PASADENA-Caltech biologists have determined the three-dimensional structure of a protein that causes wasting in cancer and AIDS patients. The discovery could lead to new strategies for controlling weight loss in patients with devastating illnesses-and conversely, perhaps new strategies for fighting obesity.
The protein is commonly known as ZAG and is found in most bodily fluids. But researchers have been aware for some time that the protein is particularly abundant in patients who have cancer.
More recently, researchers have discovered that the protein is involved in the wasting syndrome known as cachexia, which is associated with both cancer and AIDS.
"This protein has something to do with fat metabolism," says Pamela Bjorkman, a professor of biology at Caltech and associate investigator of the Howard Hughes Medical Institute. Bjorkman and her team recently published a paper in the journal Science showing ZAG's structure.
One of the most noteworthy features of the structure is the resemblance between ZAG and a family of proteins known as class I major histocompatibility complex molecules, or MHC.
"MHC proteins have a large groove that binds a peptide derived from a pathogen," says Bjorkman, explaining that their new picture of the ZAG crystal shows an unexpected blob in the ZAG counterpart of the MHC peptide binding grove.
"It's not a peptide, but some organic molecule," she says. "We suspect that it is involved in the function of ZAG. If this compound is involved in breaking down lipids, then maybe you could design a drug that replaces it and interfere with lipid breakdown."

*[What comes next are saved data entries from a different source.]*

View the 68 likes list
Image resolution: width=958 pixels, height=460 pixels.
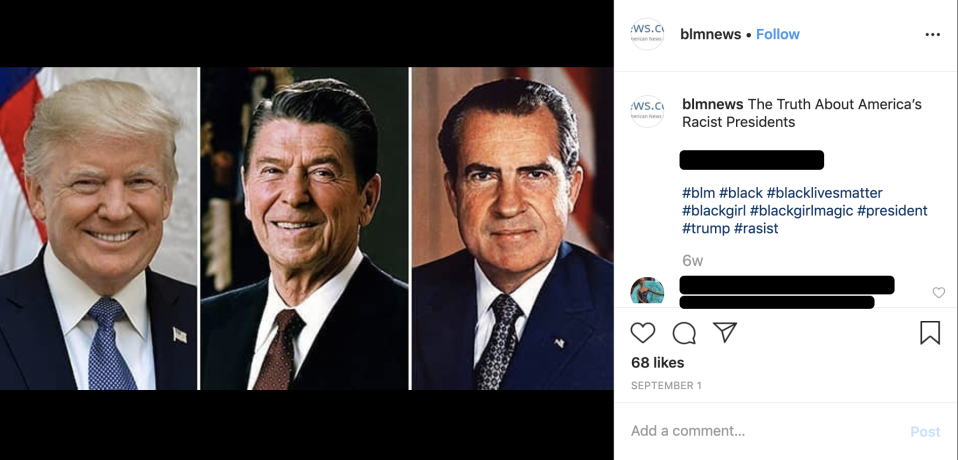pos(657,363)
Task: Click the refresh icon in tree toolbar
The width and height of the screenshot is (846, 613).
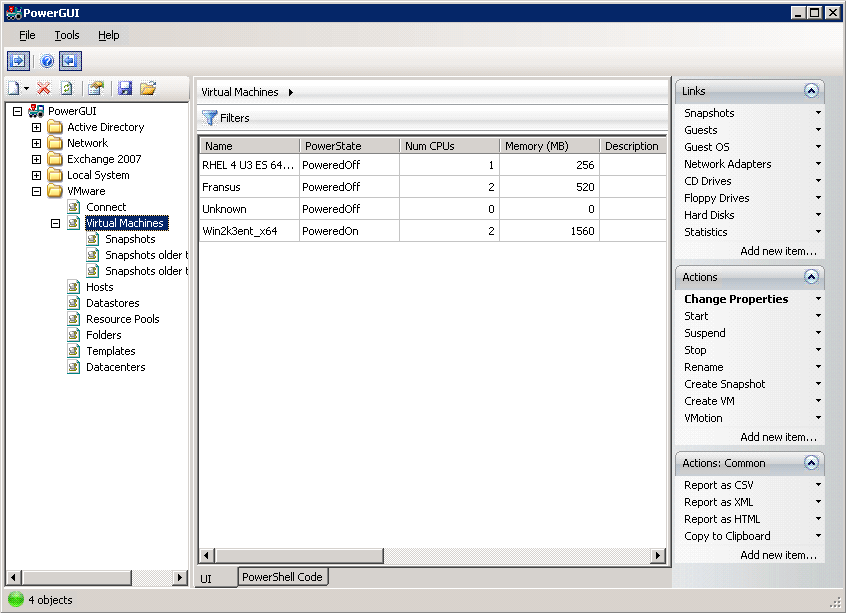Action: 67,88
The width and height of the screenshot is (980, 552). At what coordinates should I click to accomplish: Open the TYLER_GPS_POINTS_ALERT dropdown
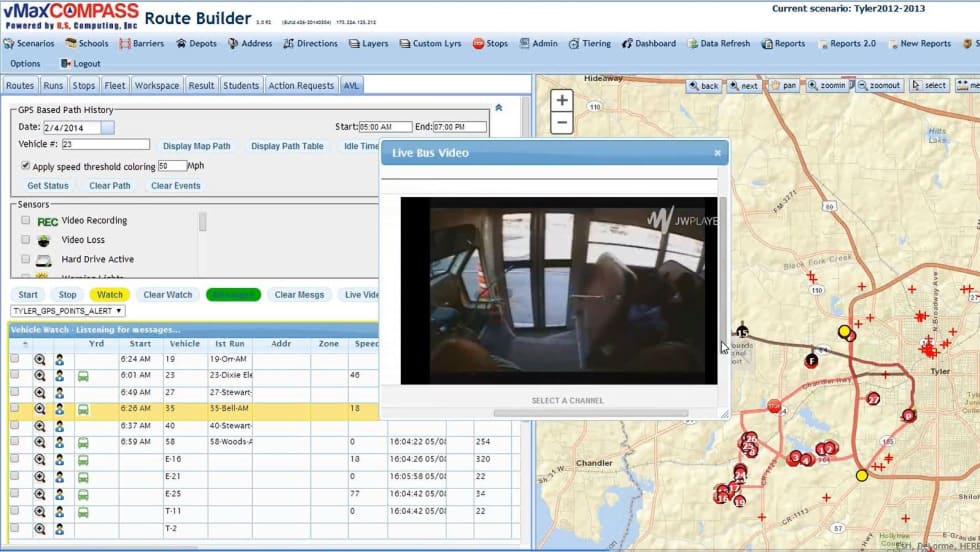(67, 311)
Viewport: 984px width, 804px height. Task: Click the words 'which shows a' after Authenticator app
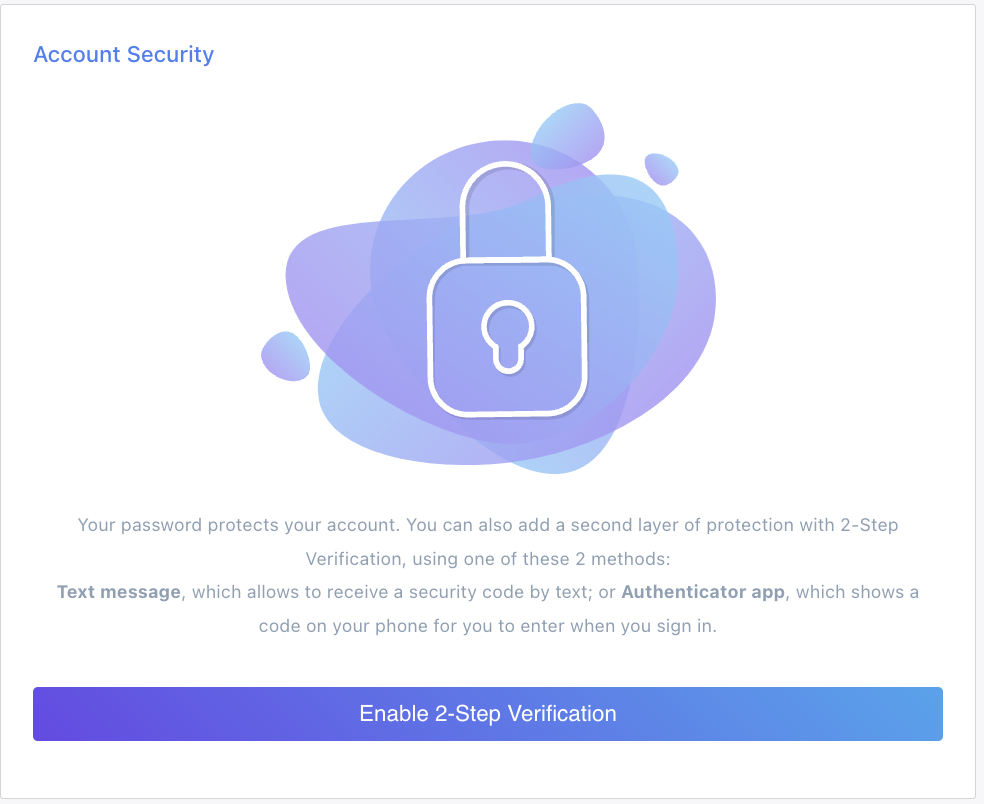(857, 592)
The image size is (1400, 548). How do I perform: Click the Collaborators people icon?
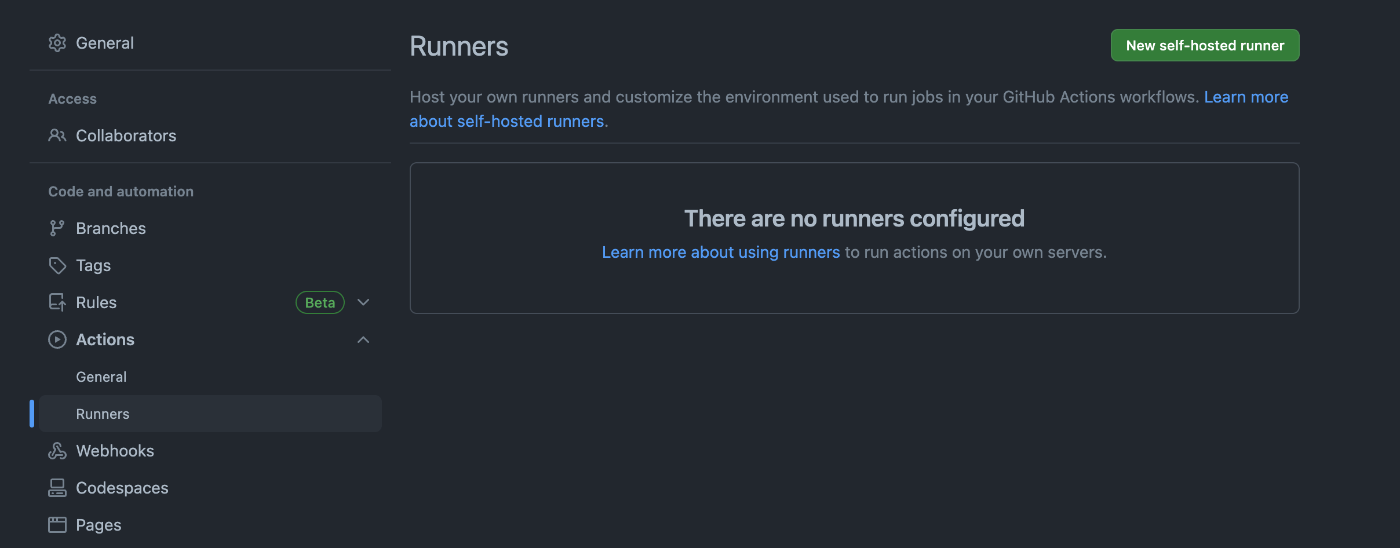57,136
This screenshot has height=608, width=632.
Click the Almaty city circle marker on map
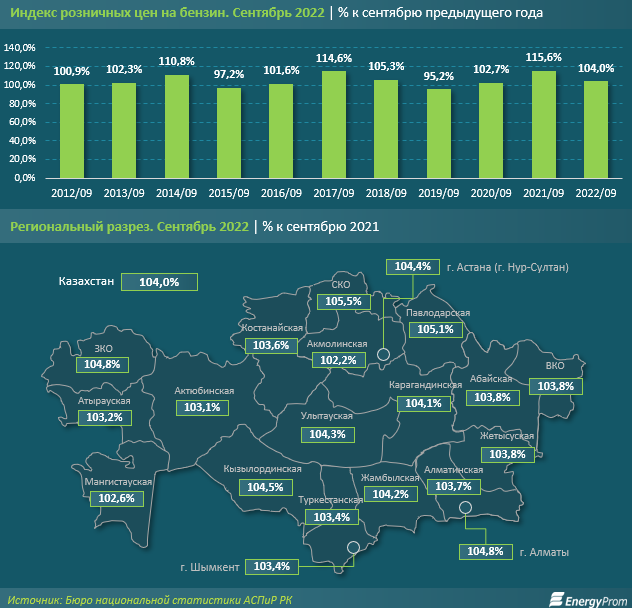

According to Bjorkman, other research shows that tumor cells themselves seem to stimulate the body to overproduce ZAG somehow, which in turn leads to the breakdown of body fat.
Thus, people suffering from cachexia don't lose body weight because they don't eat, but because the fat in their bodies is ultimately destroyed by an interaction involving ZAG.
An intervention to stop the wasting, then, might be to disrupt the overexpression of ZAG, and this might be accomplished with monoclonal antibodies or small molecules that bind to ZAG, she says.
The research appeared in the March 19 issue of Science, and was also the subject of an article in HHMI news, published by the Howard Hughes Medical Institute.
The other authors of the paper are Luis Sanchez and Arthur Chirino, both senior research fellows in Bjorkman's lab.